Virginia, che stava ancora lottando con la ciotola per il purè, sollevò gli occhi sulla cugina Avery che intanto aspettava un sostegno.
« Beh… Se sono sicuri di volersi bene, non vedo perché non debbano sposarsi. Certo, è piuttosto giovane – specificò e sia Amelia che Diane si guardarono con complicità – Personalmente sono soddisfatta della mia vita eppure ho trentasei anni e non sono sposata » concluse, poggiando la ciotola sul tavolo.
« Lavori ancora per Stark, vero? » chiese Amelia e Virginia rispose con un muggito d’assenso mentre cercava di riavere indietro il paiolo di legno, che sembrava essersi incollato alla purea.
« Cosa?! » strillò Daisy che non era stata informata.
« Pensavo fosse morto in un incidente » si espresse Elinor.
« Ti confondi col padre Howard » la corresse Emma senza staccare gli occhi dalla cottura dell’arrosto.
« Tu lavori per Anthony Edward Stark? » domandò ancora la ragazzina, accantonando il proprio compito e avvicinandosi alla zia come se fosse un miraggio.
« Sì » rispose Virginia, lanciandole un’occhiata.
« Intendi quel miliardario, superfigo con un’armatura rosso e oro? – annuì di nuovo e vide gli occhi della nipote trasformarsi in due palle da biliardo luccicanti – Com’è? »
« Ehm… Beh… »
« L’ho visto sul giornale – intervenne Diane – Ha preso tutto il fascino dal padre »
« Vuoi dire i soldi » sibilò Amelia a braccia conserte.
Virginia intanto stava cercando di accontentare sua nipote.
C’erano tanti piccoli aspetti che facevano di Tony un individuo estremamente intelligente e gradevole. Al di là del puntiglioso sarcasmo, dell’irritante arroganza e del latente infantilismo, era in grado di affascinarla senza aprire bocca. Nonostante non sapesse nulla né di meccanica né di ingegneria, lo ammirava. Non solo per la laurea summa cum laude.

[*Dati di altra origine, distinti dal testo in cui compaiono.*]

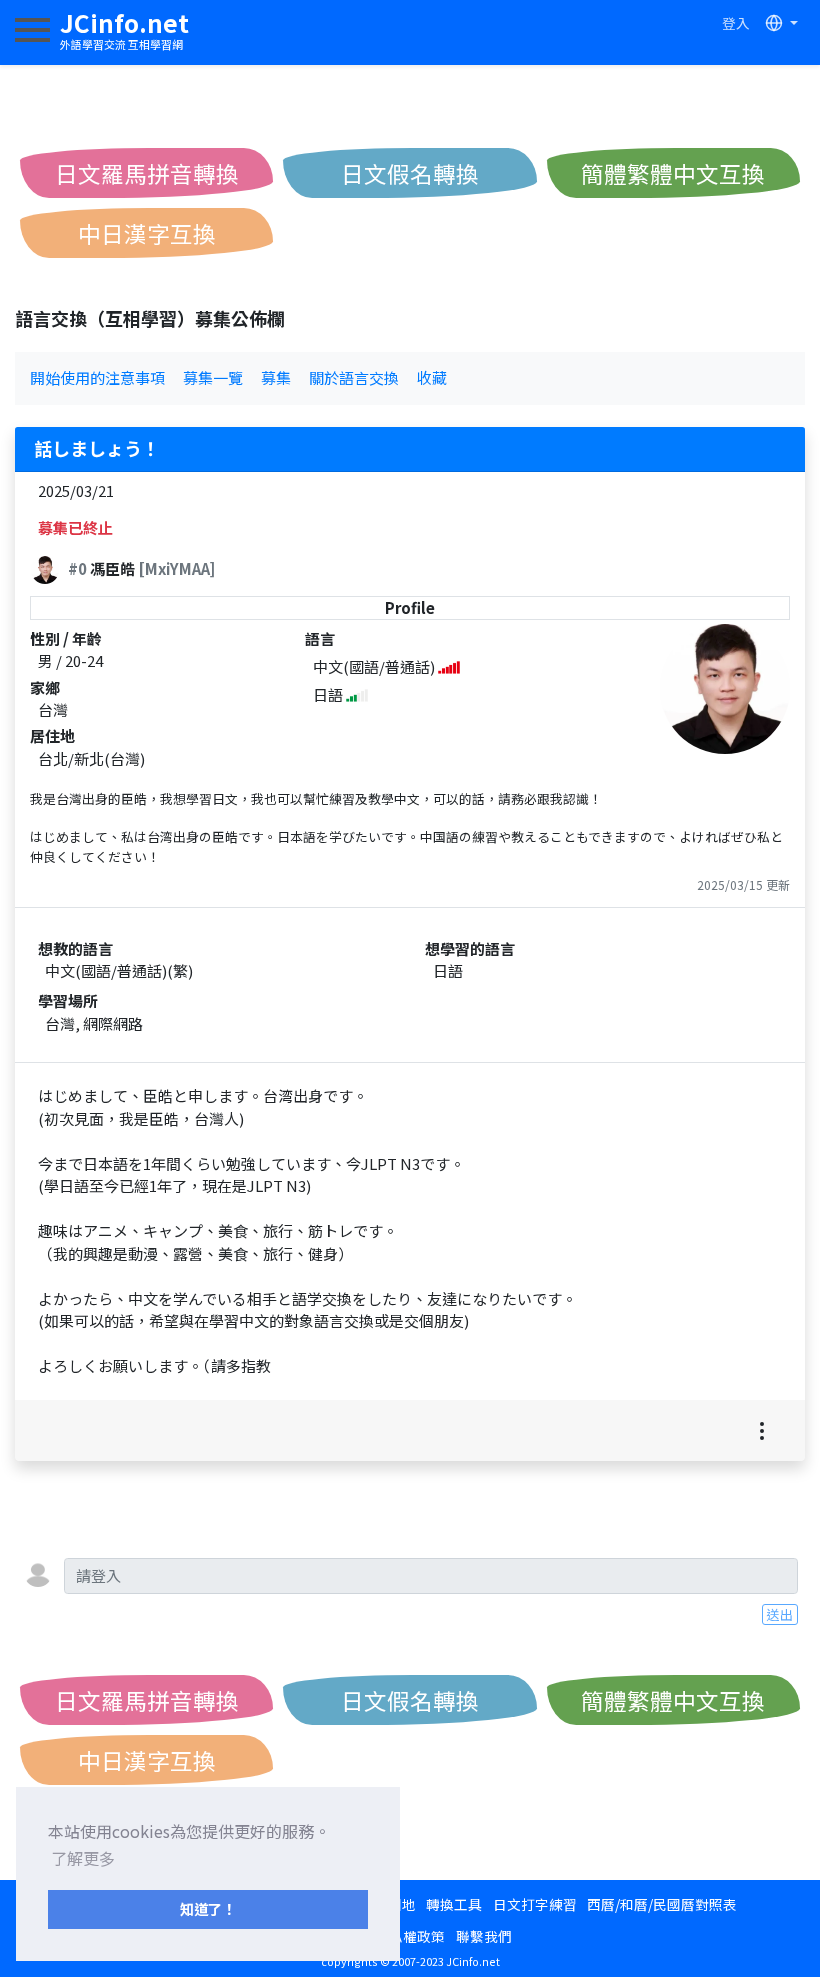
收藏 (432, 377)
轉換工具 (454, 1904)
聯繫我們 (484, 1936)
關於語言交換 (354, 377)
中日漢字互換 (147, 233)
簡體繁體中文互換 (673, 173)
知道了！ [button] (208, 1908)
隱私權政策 (410, 1936)
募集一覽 (213, 377)
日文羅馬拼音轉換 (147, 173)
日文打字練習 (535, 1904)
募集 (276, 377)
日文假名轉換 (410, 173)
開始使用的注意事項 (97, 377)
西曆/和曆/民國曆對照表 (662, 1904)
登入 (736, 23)
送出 (780, 1614)
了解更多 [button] (83, 1858)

« E’… Un po’ eccentrico » ammise, mettendo da parte il purè e l’ennesima postilla acida di sua zia Amelia.
« Tipico »
« E alle volte può essere antipatico. Ma è… – guardò il soffitto per poi sorridere, affabile – E’ gentile e generoso con chi vuole esserlo ».
« Posso incontrarlo? » perseverò Daisy, battendo le mani per poi giungerle in preghiera.
« Daisy! » la riprese Emma.
« E’ un uomo impegnato e potrebbe… ».
Virginia intervenne, interrompendo sua zia Diane mentre Elinor studiava la nipote.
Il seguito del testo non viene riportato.